O agravamento das medidas restritivas impede que o país persa acesse o sistema financeiro internacional e receba pagamentos em dólares por suas exportações. Como o Irã possui a terceira maior reserva de petróleo do mundo, as sanções ao setor energético atingem diretamente o orçamento fiscal do governo, que depende das vendas de hidrocarbonetos para financiar serviços públicos e necessidades básicas da sociedade.
Relatórios das Nações Unidas demonstram que o embargo econômico gerou consequências severas na área da saúde. A interrupção na importação de insumos causou altas de até 300% no preço de remédios controlados, deixando cerca de 6 milhões de pacientes sem tratamento adequado para doenças crônicas. Além disso, a classe média iraniana sofreu uma redução expressiva em seu poder de compra na última década.

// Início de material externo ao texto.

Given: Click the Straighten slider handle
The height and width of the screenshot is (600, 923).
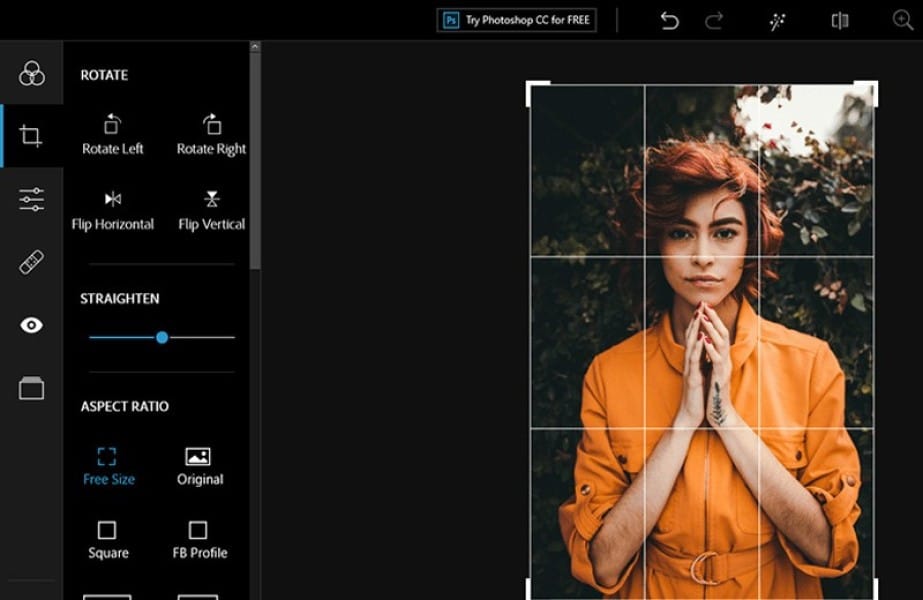Looking at the screenshot, I should [x=162, y=337].
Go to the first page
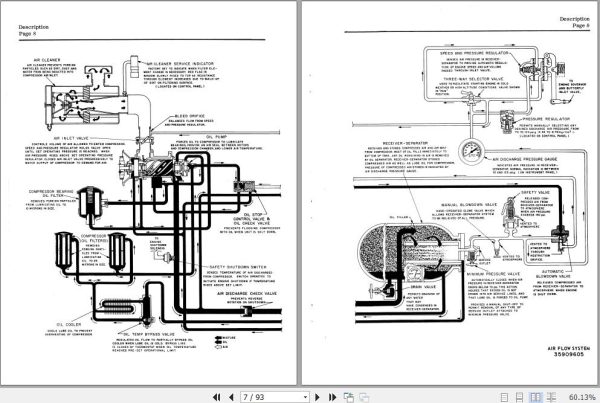Image resolution: width=600 pixels, height=403 pixels. [216, 397]
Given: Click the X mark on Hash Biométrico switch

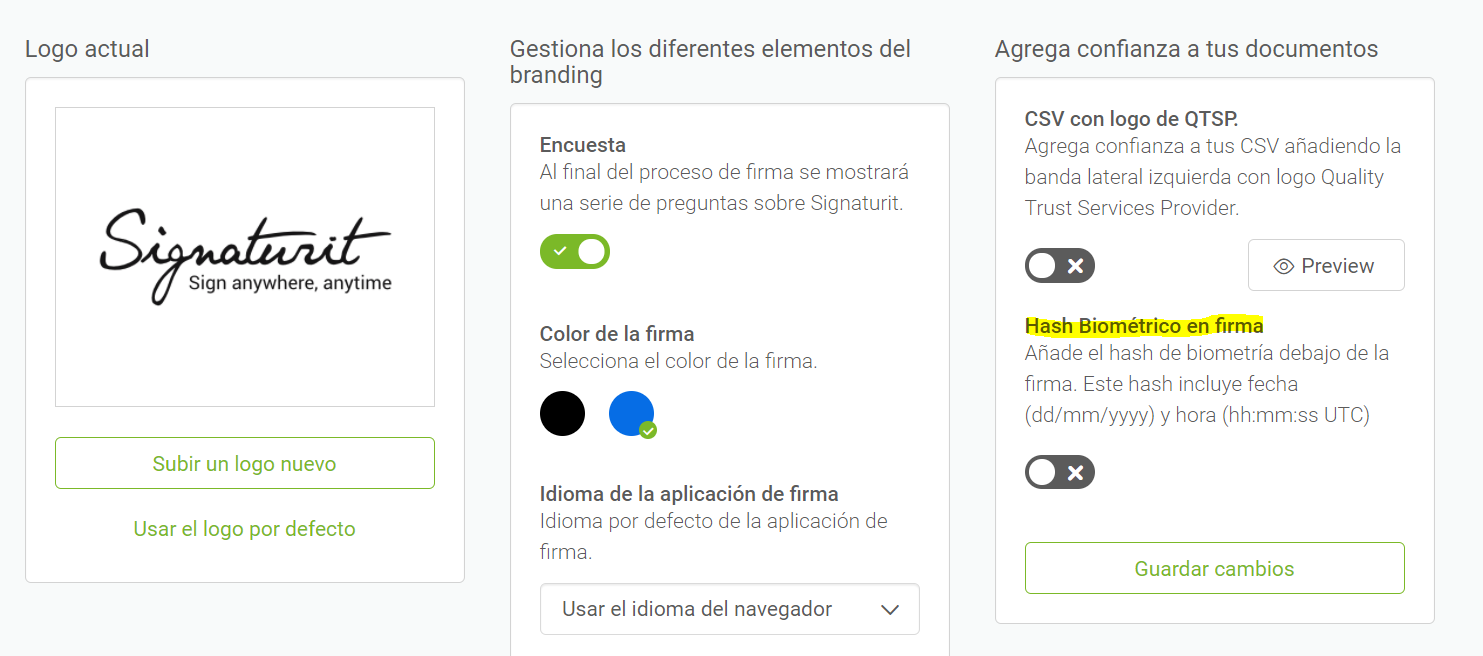Looking at the screenshot, I should click(x=1076, y=472).
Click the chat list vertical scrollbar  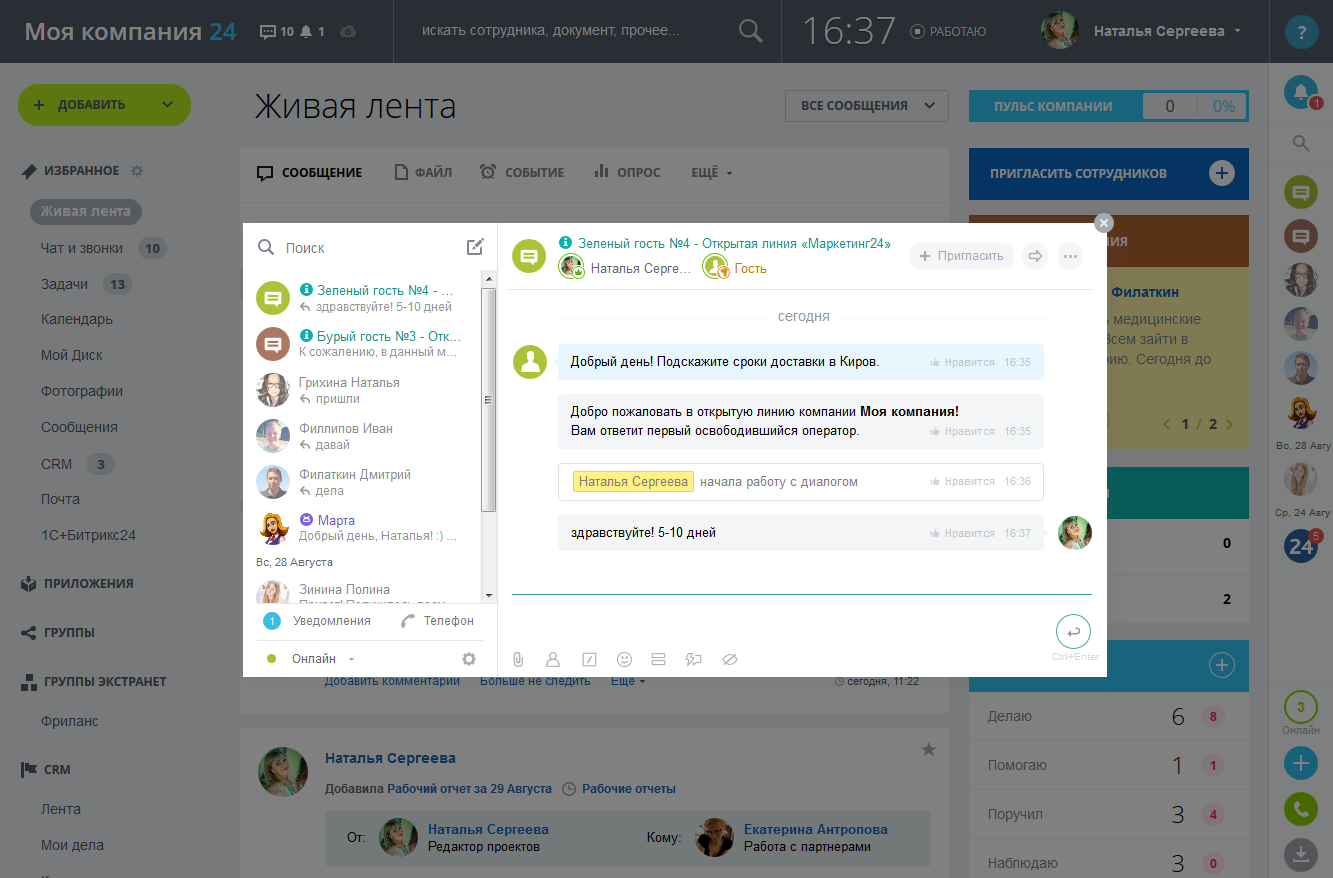coord(489,400)

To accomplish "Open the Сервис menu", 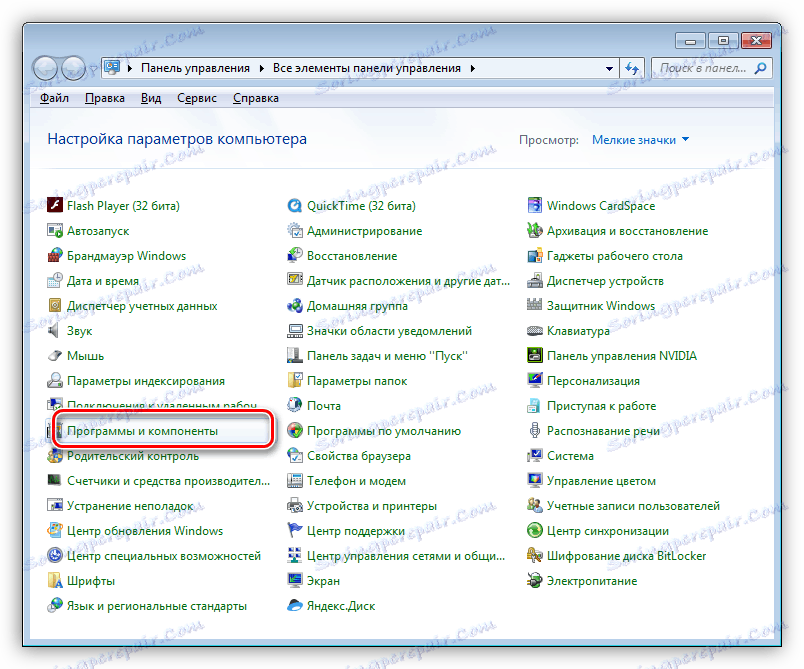I will 197,97.
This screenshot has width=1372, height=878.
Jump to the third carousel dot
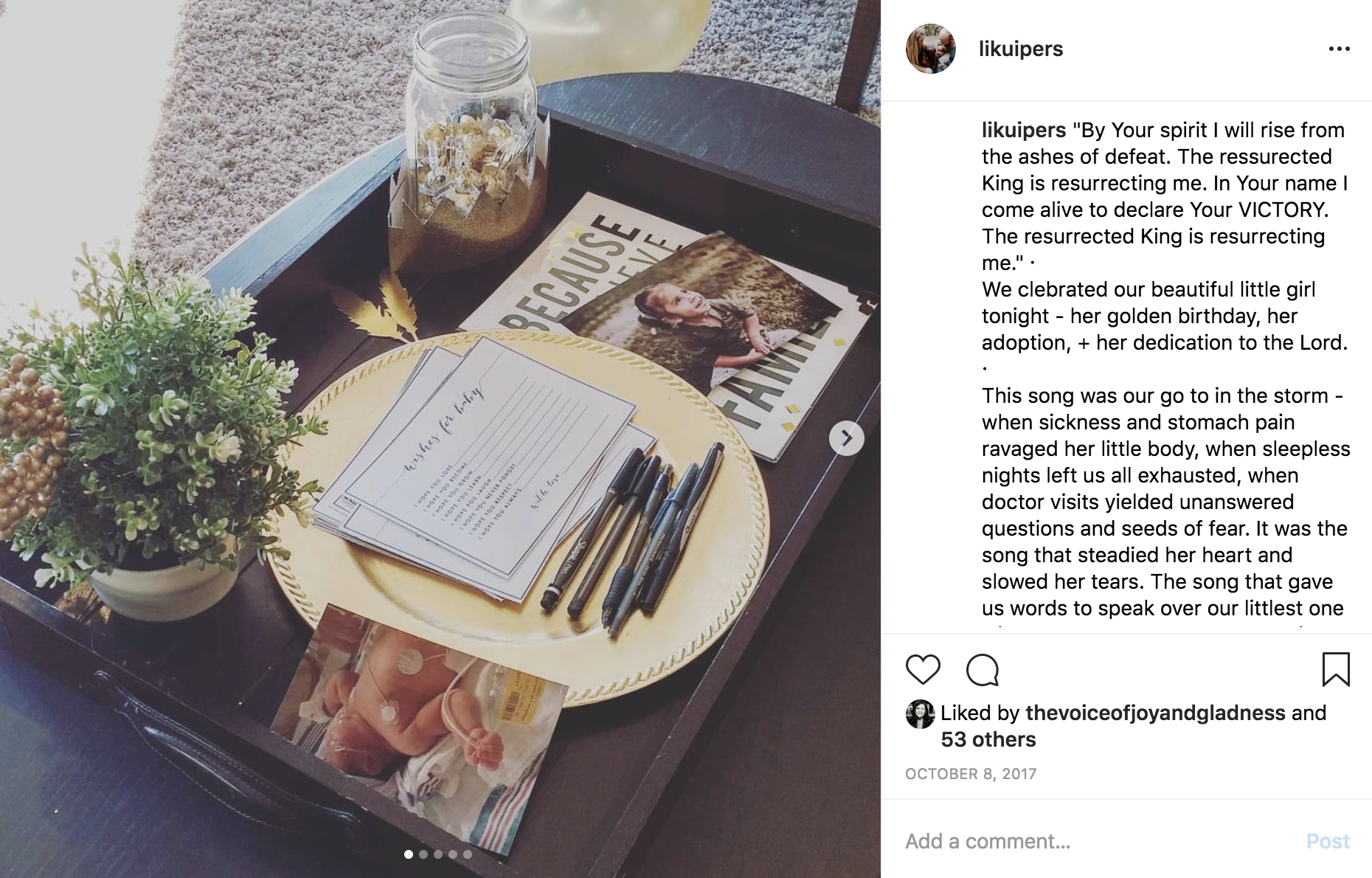[x=438, y=854]
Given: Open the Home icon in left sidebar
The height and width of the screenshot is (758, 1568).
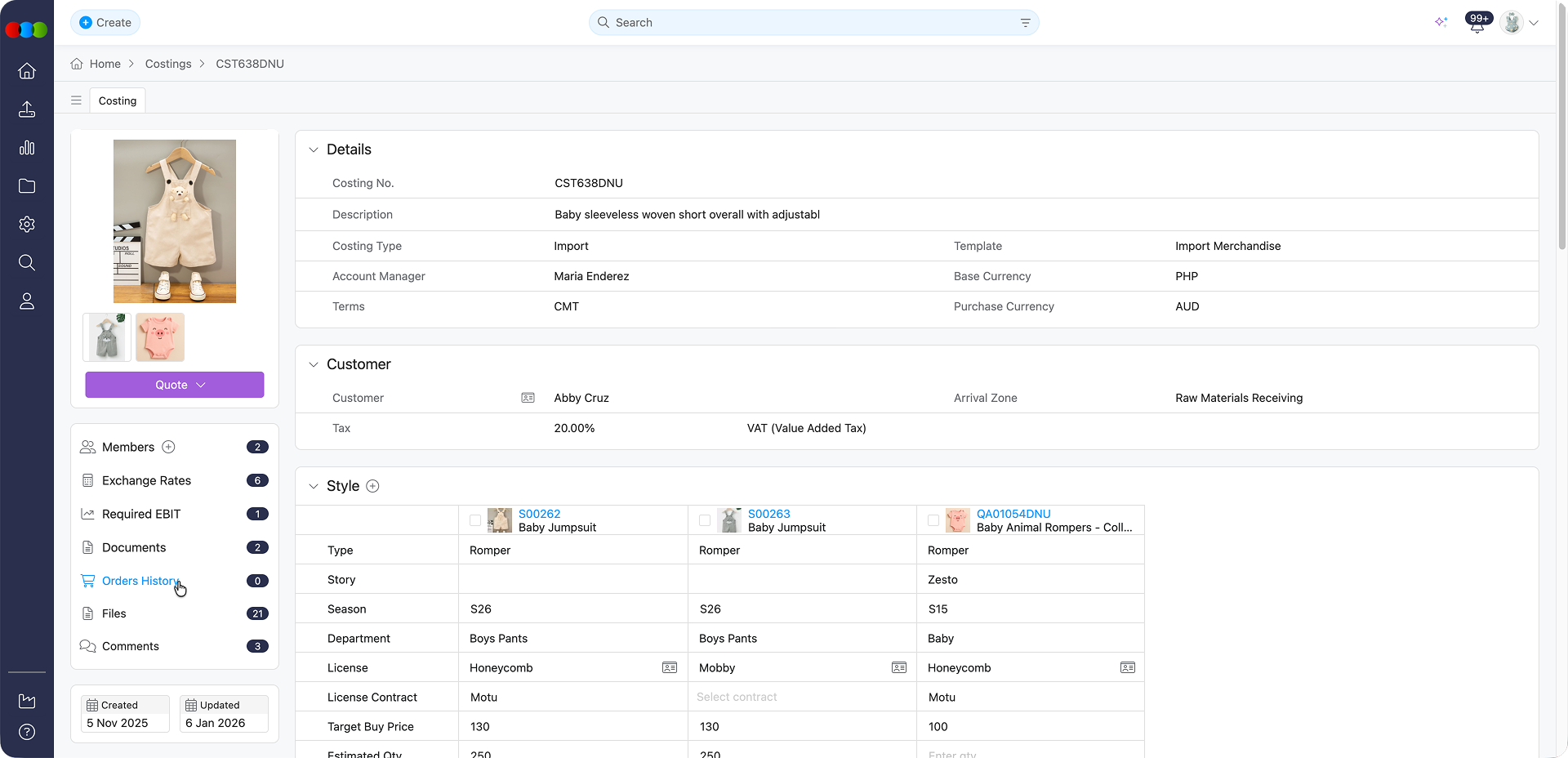Looking at the screenshot, I should pyautogui.click(x=27, y=71).
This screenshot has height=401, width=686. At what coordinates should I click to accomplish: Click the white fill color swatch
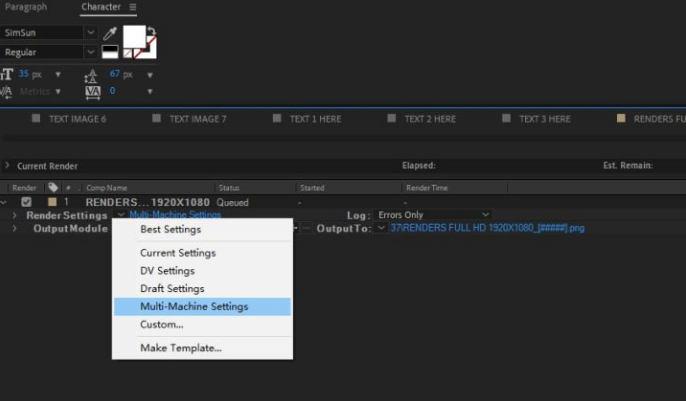point(135,40)
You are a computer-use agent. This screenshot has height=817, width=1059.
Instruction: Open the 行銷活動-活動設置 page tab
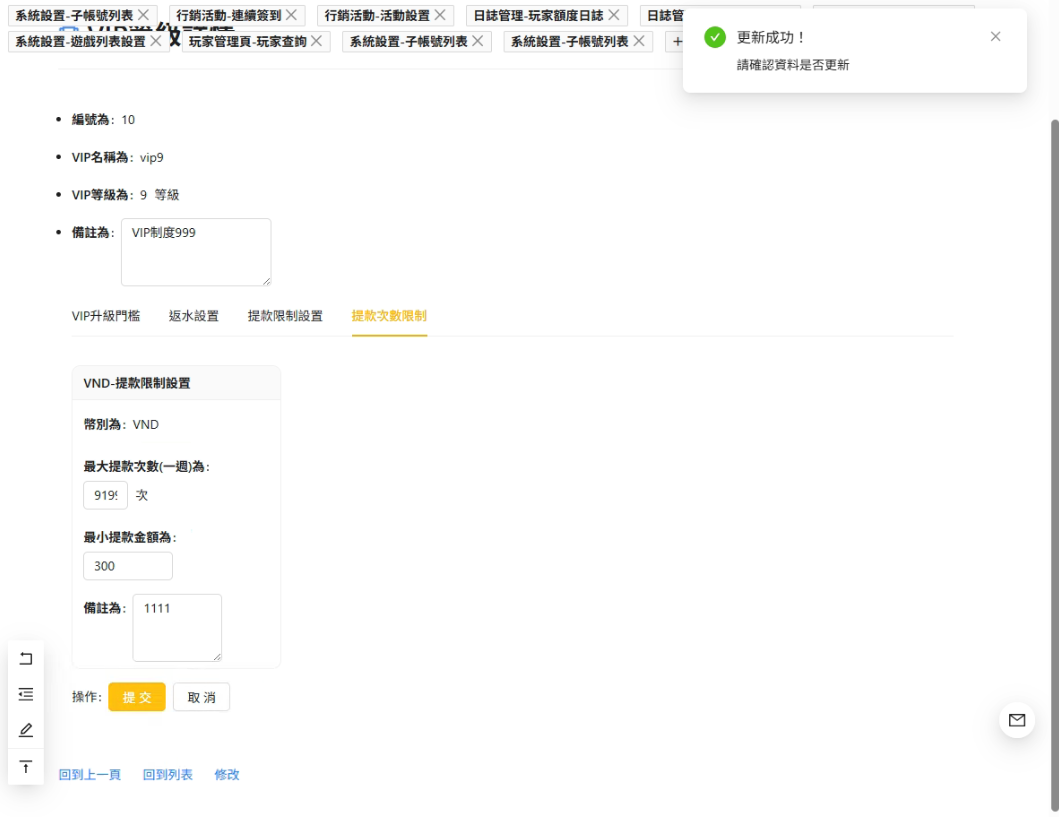(376, 15)
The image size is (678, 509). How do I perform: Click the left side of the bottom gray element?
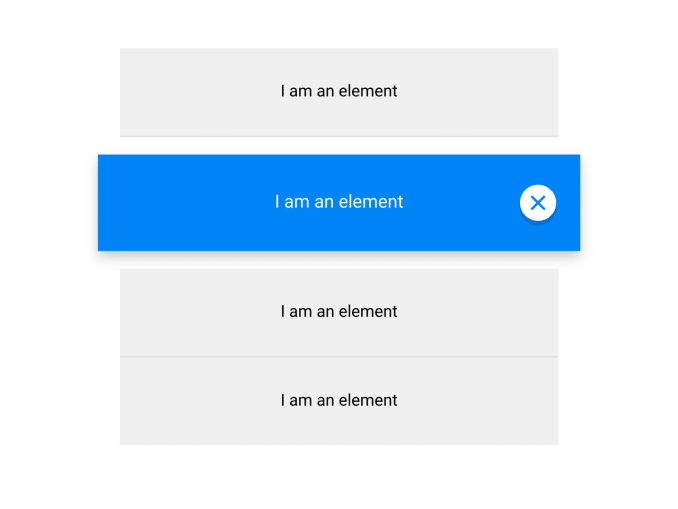[180, 400]
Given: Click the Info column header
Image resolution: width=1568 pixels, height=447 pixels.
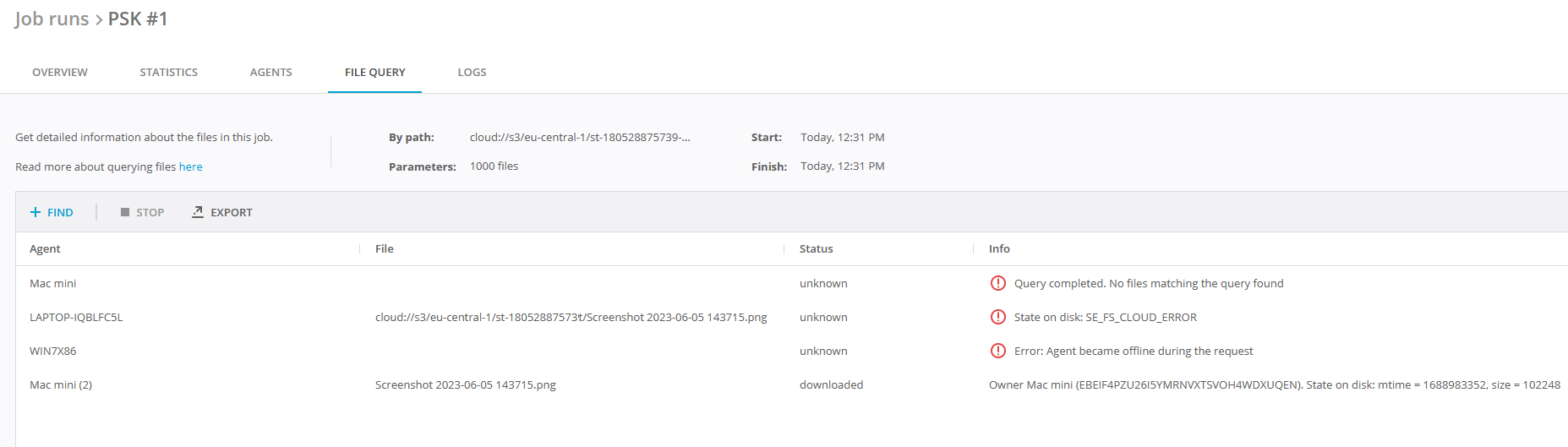Looking at the screenshot, I should [999, 248].
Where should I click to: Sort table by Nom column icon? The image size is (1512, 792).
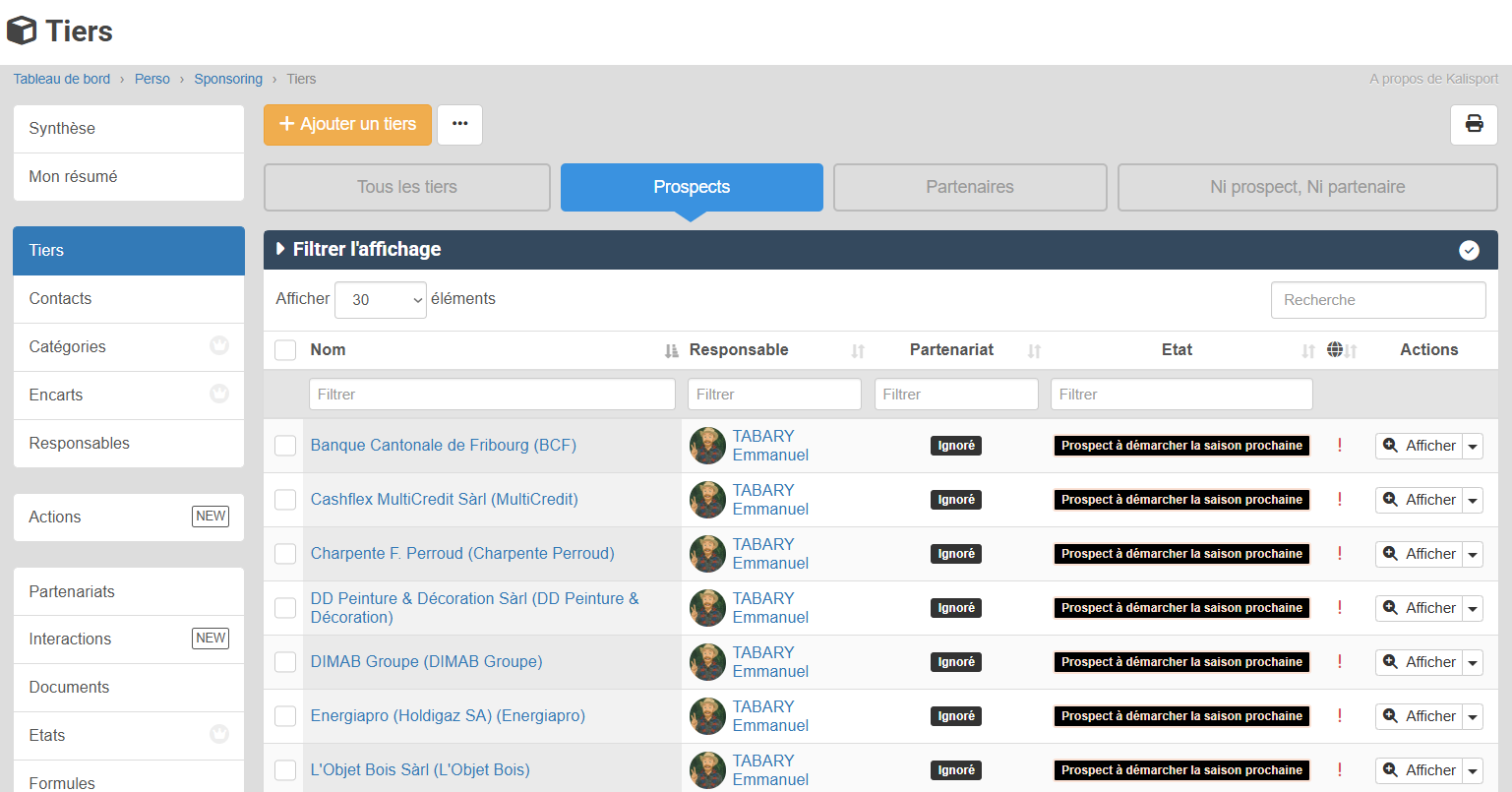tap(671, 350)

Enquanto a Casa Branca justifica as ações como uma forma de conter o programa nuclear de Teerã e combater violações de direitos humanos, críticos e especialistas veem as medidas como uma tentativa de forçar a mudança do regime político. Pesquisas científicas indicam que o impacto social de bloqueios dessa magnitude assemelha-se ao de conflitos armados, reduzindo a expectativa de vida e aumentando a pobreza.